The $0.75 figure is earnings per share, which is the amount of money you are notionally entitled to as a shareholder from the profits of the business. Whether you will ever see it depends upon the board's dividend policy (which seems obvious in this instance) as well as the future of the business. Usually even companies that do pay dividends never pay more than a modest fraction of the profits to shareholders before squandering the rest on bad acquisitions, failed turnaround plans, executive bonuses and stock buyback schemes, and ultimately on debt obligations that lead to bankruptcy and the cancellation of all shares. Given AMD's history, the likelihood that you the shareholder will ever receive a dividend has to be pretty close to zero, which means that's also the true value of the share regardless of how much you like the business or the technology (and astute readers will know that I do like the technology and their industry leadership quite a bit).

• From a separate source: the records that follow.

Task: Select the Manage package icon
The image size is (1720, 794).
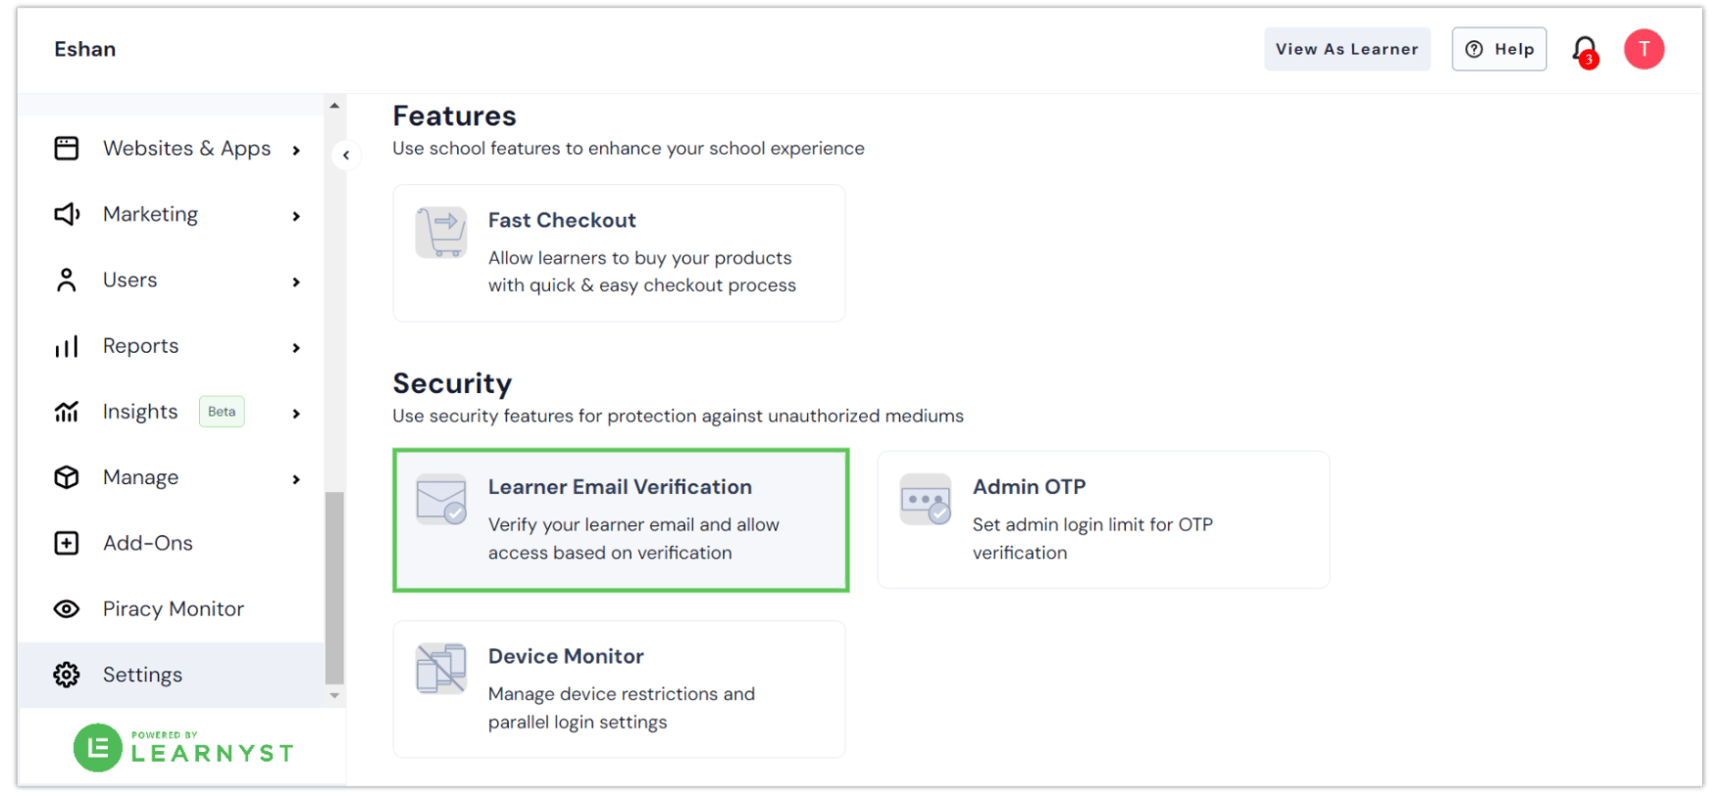Action: tap(65, 477)
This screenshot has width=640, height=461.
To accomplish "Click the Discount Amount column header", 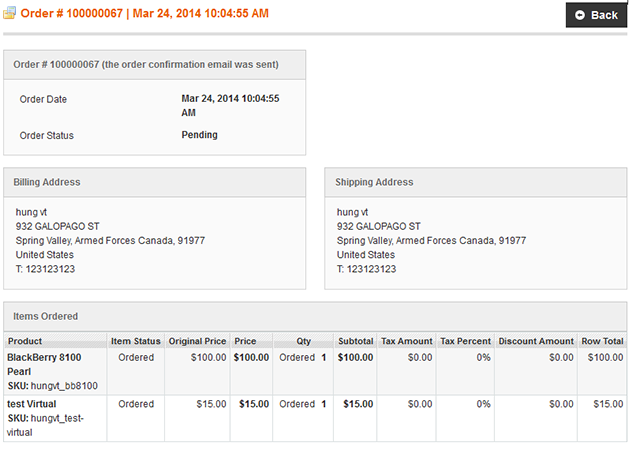I will [x=536, y=341].
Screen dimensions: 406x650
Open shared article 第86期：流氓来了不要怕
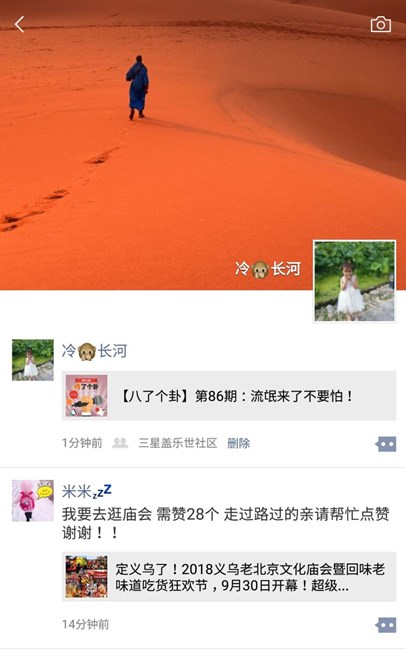229,395
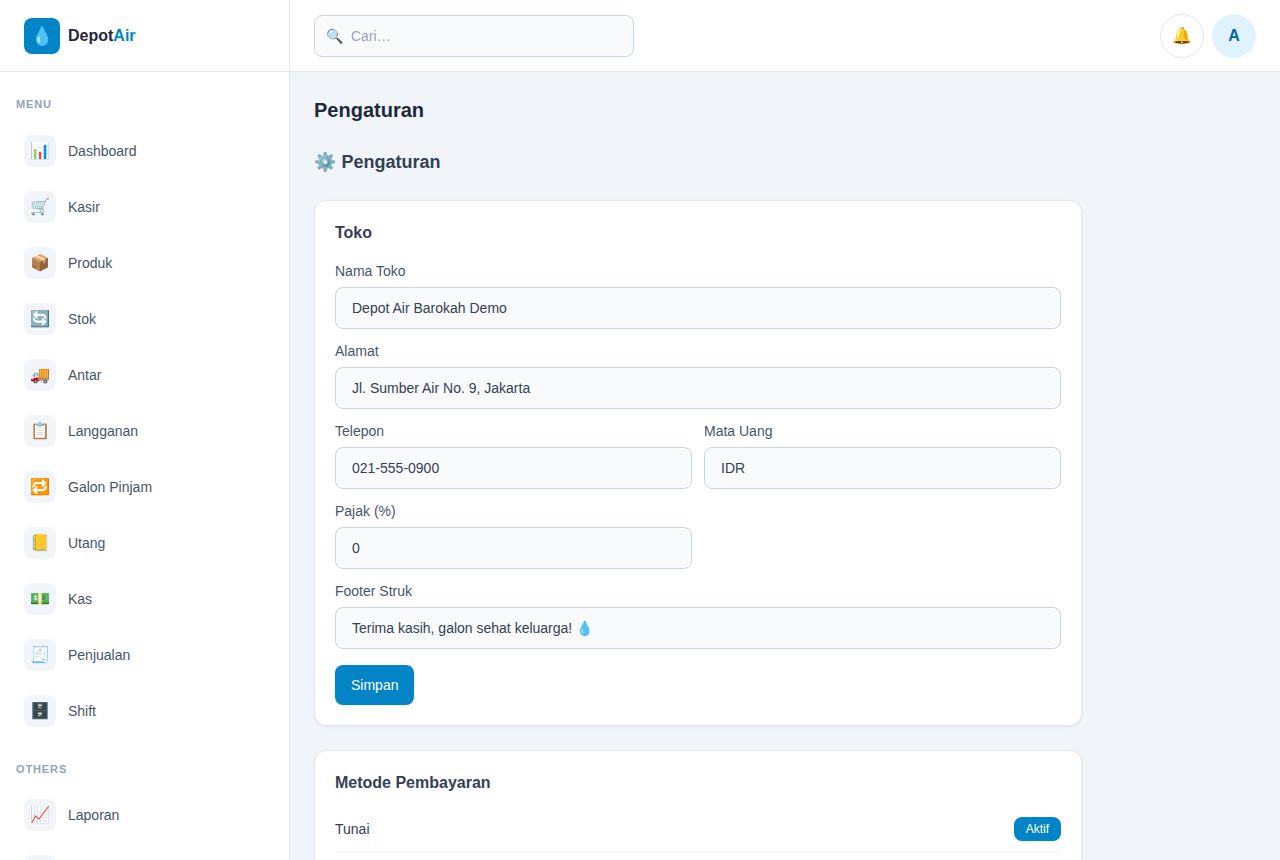This screenshot has width=1280, height=860.
Task: Click the notification bell icon
Action: pyautogui.click(x=1182, y=36)

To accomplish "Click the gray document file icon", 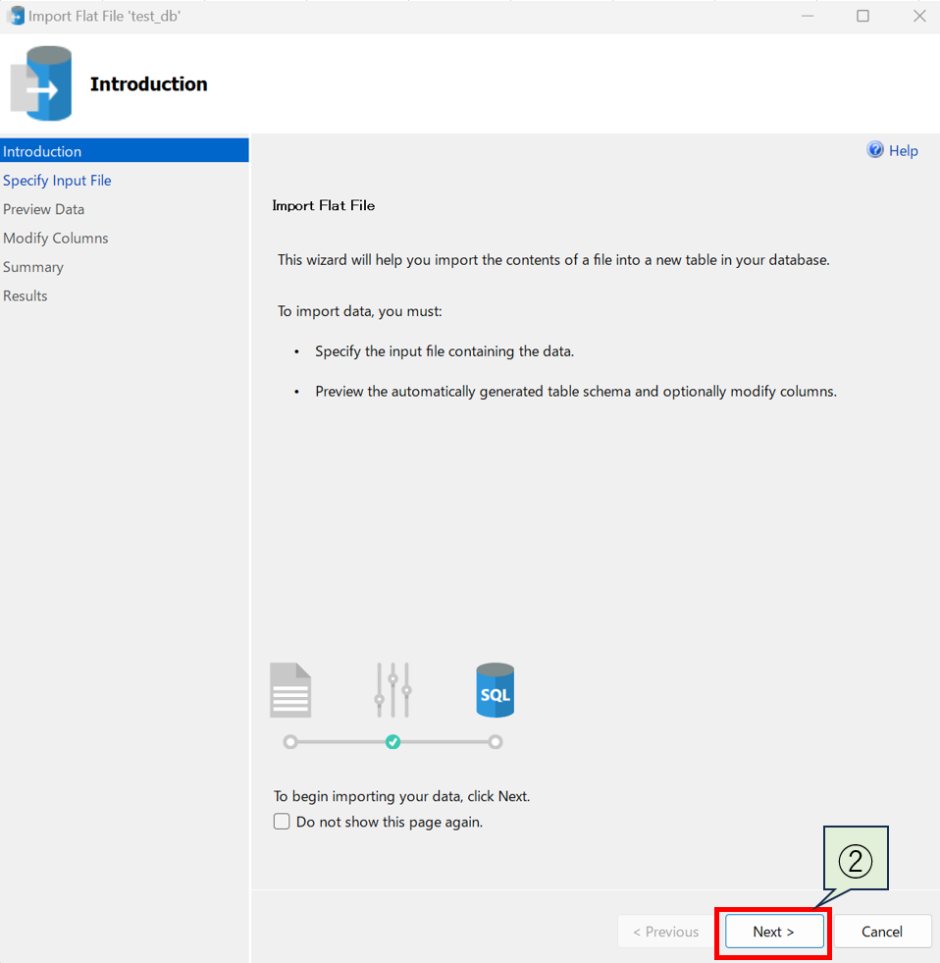I will [291, 690].
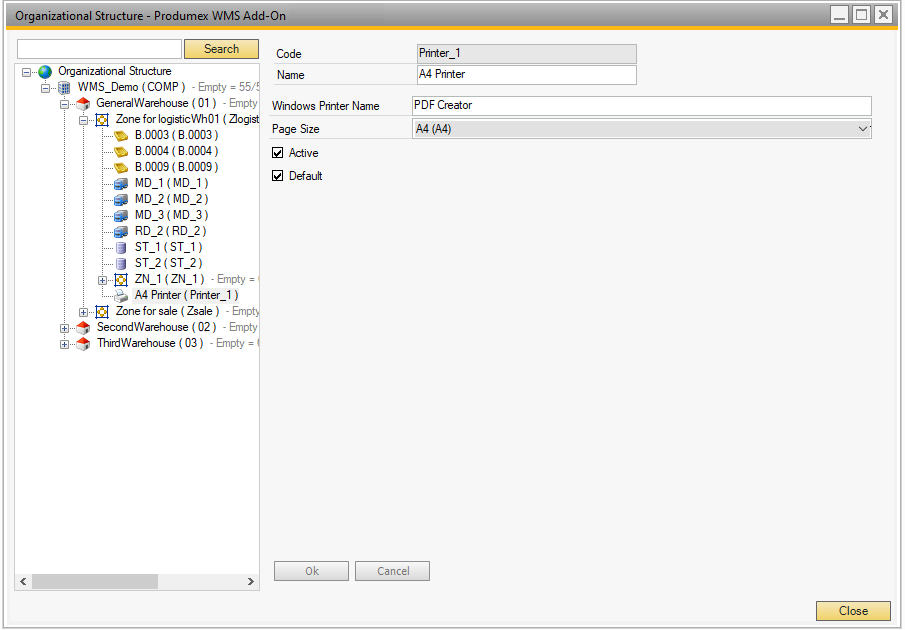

Whether shareholders will be happy with the EPS figure is a bit speculative. Certainly I would be happy to own shares in a company generating that kind of profit if I were also receiving a quarterly dividend of, say, 30 cents a share, but how much would I pay for such a share? Probably no more than about $40, and if it were a company with AMD's horrific track record of brief intervals of technical brilliance interleaved with long stretches of gross mismanagement and technical incompetence leading to repeated brushes with corporate death, I'm pretty sure I would not be interested in it even if the price were as low as $30. If I were someone who has recently paid well over $100, I would not be at all satisfied with EPS of $0.75. At that kind of price and given both the high risk of total loss at some time in the next 20 years and the potential for continued double-digit profit growth over the next several years, I would expect quarterly EPS of at least $2 a share and a quarterly dividend of at least 80 cents. But that's just me: I'm a very unusual investor in that I expect to be receive a return when I take risks. Most people who buy stocks today are not investors at all but "momentum traders" whose strategy is to buy what everyone else has been buying and hope that continues forever. I'm sure the current shareholders who've never thought about how long it will take them to recover their initial investment, are unfamiliar with AMD's (recent!) history, and have never heard of discounted present value are quite happy with this report, because it means the quoted market price of their worthless holdings will go up and they'll feel wealthier. But even if the rosiest possible scenario plays out for AMD from here, there's little chance that anyone paying $124 for a share will ever get a significant fraction of it back, and the best chance of getting anything at all is probably for the company to be acquired for $2 a share many years from now after the inevitable series of technical blunders (however much you trust Ms. Su, there doesn't seem to be much in the way of a succession plan) and the decline of x86 into irrelevance leave the company a heavily indebted shell with a few useful patents someone else will pick up for a song.